+++ INPUT DATA +++
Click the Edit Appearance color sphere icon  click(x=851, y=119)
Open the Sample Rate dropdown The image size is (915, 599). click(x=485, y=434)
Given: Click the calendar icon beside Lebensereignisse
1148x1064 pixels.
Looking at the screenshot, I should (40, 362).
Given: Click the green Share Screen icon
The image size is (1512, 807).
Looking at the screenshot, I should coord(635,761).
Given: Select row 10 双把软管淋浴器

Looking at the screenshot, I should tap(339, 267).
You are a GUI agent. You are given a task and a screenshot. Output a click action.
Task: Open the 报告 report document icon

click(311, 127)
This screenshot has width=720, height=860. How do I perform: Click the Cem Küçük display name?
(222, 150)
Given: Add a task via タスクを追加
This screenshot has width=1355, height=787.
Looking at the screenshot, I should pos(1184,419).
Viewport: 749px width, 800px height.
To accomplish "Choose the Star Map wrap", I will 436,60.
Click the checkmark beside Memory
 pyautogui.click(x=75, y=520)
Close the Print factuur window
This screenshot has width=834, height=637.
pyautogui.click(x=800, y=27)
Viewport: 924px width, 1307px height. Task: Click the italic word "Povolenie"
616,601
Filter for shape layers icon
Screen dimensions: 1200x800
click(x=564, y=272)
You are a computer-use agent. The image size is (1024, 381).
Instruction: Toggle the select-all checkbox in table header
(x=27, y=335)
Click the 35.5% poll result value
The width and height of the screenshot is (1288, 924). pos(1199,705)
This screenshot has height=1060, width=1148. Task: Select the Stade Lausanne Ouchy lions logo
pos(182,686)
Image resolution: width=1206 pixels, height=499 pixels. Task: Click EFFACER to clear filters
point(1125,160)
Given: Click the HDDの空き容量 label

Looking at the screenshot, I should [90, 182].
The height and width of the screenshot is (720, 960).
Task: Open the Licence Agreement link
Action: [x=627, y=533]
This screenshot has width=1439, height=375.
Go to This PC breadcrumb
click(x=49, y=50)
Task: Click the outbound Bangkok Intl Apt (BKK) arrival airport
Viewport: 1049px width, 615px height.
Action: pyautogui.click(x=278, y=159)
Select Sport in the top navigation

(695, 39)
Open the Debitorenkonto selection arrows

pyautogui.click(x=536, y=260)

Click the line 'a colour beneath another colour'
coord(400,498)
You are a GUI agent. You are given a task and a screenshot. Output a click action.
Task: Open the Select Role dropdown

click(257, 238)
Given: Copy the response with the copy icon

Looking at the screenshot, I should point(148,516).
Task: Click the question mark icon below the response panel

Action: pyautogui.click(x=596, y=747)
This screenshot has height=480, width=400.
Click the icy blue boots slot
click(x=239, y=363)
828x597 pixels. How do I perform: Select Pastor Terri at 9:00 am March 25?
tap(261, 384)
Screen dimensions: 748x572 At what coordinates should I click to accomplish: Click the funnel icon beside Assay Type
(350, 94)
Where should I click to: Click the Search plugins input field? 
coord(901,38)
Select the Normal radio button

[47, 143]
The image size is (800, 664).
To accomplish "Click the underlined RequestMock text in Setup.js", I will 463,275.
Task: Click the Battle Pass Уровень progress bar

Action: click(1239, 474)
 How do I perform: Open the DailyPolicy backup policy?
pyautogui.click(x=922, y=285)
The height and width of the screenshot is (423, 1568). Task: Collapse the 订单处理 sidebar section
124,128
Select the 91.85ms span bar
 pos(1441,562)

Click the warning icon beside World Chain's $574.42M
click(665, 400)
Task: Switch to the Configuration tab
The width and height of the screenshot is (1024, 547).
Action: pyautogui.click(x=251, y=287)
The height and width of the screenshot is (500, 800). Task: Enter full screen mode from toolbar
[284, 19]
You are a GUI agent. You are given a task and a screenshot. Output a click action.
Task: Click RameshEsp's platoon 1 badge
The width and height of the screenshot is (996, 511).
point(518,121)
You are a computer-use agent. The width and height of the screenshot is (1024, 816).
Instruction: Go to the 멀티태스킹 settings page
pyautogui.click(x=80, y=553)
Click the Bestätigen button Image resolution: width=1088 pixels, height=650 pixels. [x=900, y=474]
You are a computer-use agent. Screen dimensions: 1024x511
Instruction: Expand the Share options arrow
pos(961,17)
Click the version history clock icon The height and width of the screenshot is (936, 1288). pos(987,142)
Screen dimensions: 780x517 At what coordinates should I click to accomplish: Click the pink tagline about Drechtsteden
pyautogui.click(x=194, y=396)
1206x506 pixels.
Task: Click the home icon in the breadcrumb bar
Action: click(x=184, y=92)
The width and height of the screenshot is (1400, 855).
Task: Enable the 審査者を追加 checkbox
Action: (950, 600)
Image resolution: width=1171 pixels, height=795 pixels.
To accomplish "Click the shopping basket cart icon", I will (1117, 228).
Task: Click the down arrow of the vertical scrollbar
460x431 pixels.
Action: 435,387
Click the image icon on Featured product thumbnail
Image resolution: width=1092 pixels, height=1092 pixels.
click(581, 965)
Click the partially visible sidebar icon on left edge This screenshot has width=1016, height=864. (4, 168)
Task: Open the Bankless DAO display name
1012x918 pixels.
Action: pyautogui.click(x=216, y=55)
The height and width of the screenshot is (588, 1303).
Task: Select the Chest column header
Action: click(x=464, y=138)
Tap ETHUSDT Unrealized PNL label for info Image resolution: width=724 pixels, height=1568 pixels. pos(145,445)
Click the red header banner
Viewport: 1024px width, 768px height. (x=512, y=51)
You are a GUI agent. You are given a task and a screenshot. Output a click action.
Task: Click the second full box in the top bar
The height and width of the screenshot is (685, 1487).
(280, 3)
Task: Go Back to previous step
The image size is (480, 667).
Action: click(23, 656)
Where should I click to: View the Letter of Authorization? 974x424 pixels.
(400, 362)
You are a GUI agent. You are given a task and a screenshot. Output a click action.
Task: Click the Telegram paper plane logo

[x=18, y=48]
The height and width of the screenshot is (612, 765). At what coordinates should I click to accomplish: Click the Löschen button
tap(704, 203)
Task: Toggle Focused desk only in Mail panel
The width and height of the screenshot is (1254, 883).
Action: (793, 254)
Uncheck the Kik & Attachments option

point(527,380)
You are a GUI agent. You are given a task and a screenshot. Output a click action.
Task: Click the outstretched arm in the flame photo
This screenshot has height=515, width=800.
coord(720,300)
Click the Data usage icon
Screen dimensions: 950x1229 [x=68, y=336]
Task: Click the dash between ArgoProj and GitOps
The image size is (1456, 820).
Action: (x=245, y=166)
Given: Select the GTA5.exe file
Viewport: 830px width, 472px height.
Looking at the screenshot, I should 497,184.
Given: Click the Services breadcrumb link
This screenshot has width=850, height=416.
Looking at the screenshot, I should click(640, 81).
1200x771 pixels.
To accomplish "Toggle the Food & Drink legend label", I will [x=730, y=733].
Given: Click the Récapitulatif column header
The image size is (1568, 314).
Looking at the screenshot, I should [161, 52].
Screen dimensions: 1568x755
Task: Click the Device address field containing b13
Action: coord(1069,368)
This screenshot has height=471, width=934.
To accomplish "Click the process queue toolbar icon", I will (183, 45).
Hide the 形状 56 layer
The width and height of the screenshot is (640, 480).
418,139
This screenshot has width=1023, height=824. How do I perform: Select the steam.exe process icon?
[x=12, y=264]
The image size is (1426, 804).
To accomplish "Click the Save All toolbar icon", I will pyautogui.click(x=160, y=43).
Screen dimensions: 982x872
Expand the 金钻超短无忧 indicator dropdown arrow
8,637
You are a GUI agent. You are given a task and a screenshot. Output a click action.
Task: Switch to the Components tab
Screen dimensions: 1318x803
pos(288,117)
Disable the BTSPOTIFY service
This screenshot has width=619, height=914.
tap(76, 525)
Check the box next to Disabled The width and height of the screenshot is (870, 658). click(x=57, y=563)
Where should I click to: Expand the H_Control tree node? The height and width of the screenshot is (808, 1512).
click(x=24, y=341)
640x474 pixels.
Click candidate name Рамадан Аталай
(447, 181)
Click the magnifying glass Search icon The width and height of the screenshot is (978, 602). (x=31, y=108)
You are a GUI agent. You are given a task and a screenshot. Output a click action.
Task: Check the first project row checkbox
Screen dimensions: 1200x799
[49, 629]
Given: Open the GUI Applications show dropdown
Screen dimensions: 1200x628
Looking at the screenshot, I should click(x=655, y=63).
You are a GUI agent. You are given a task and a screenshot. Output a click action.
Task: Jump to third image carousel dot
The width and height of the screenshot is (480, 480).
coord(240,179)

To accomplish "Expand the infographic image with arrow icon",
+++
#### EXERCISE OBJECTIVE:
What you give back should be exactly the lines of the data above from the line with "Click the version" through the line with "Task: Open the Bankless DAO display name", both of those included, and nothing more.

#### RESPONSE AREA:
Click the version history clock icon The height and width of the screenshot is (936, 1288). pos(987,142)
Screen dimensions: 780x517 At what coordinates should I click to accomplish: Click the pink tagline about Drechtsteden
pyautogui.click(x=194, y=396)
1206x506 pixels.
Task: Click the home icon in the breadcrumb bar
Action: click(x=184, y=92)
The width and height of the screenshot is (1400, 855).
Task: Enable the 審査者を追加 checkbox
Action: (950, 600)
Image resolution: width=1171 pixels, height=795 pixels.
To accomplish "Click the shopping basket cart icon", I will (1117, 228).
Task: Click the down arrow of the vertical scrollbar
460x431 pixels.
Action: 435,387
Click the image icon on Featured product thumbnail
Image resolution: width=1092 pixels, height=1092 pixels.
click(581, 965)
Click the partially visible sidebar icon on left edge This screenshot has width=1016, height=864. (4, 168)
Task: Open the Bankless DAO display name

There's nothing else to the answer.